* [About this exercise] In the records below, the part to copy starts at the line containing "Task: Open the Import tab" and goes to the last line; output it exactly, without pictures.

* [Material for this task]
##############################

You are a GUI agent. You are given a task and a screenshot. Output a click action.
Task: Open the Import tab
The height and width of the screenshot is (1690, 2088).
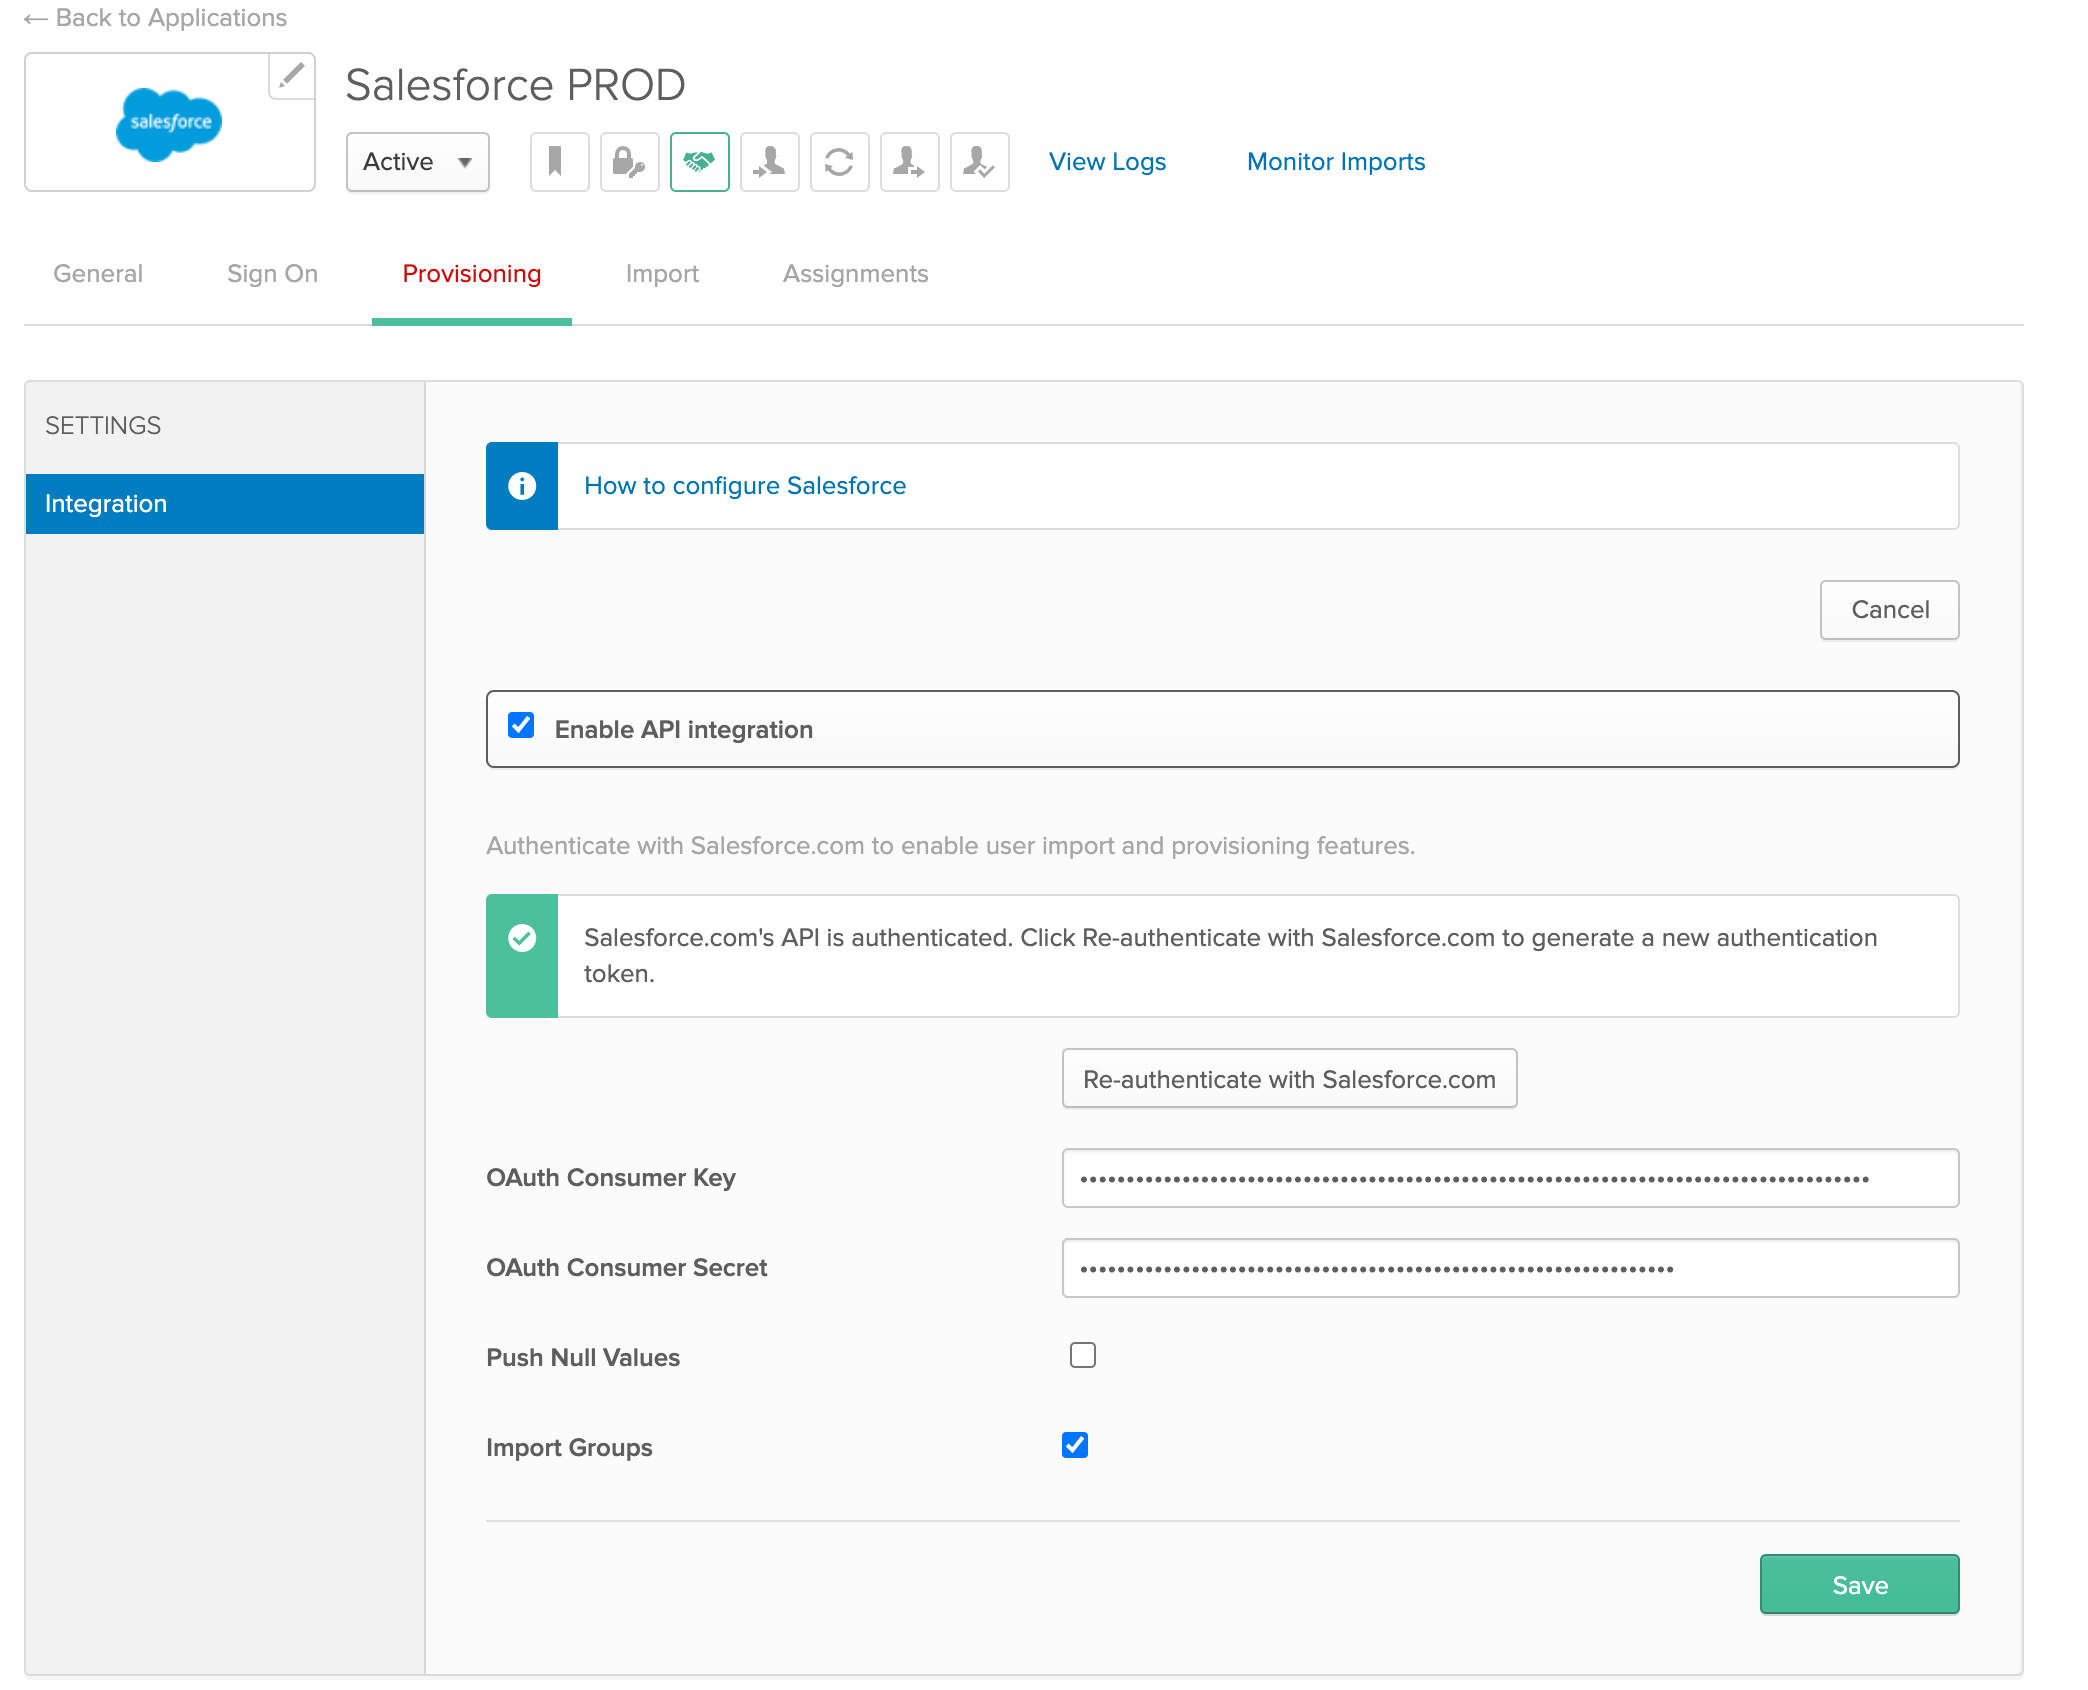pyautogui.click(x=662, y=273)
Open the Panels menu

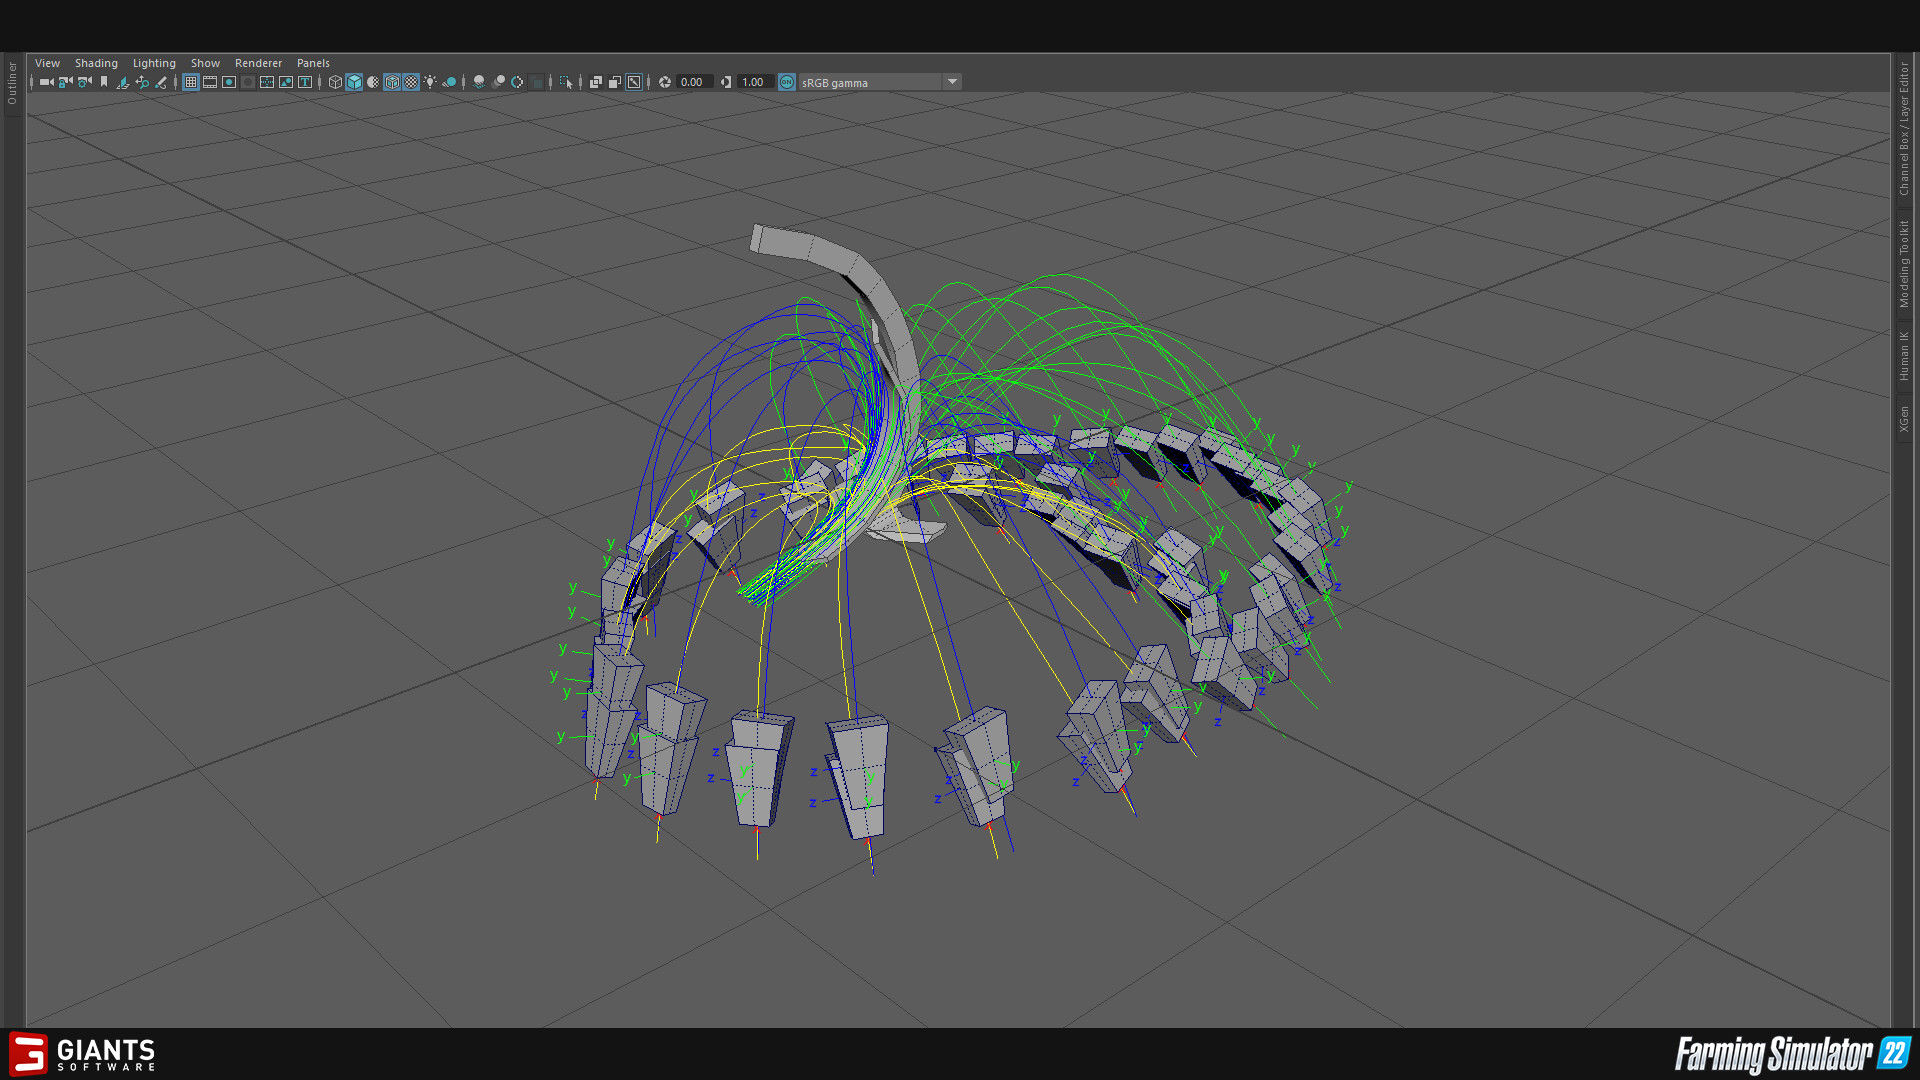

##############################

* [Response to this exercise]
Task: Open the Import tab
The height and width of the screenshot is (1690, 2088).
pyautogui.click(x=662, y=273)
Open the Panels menu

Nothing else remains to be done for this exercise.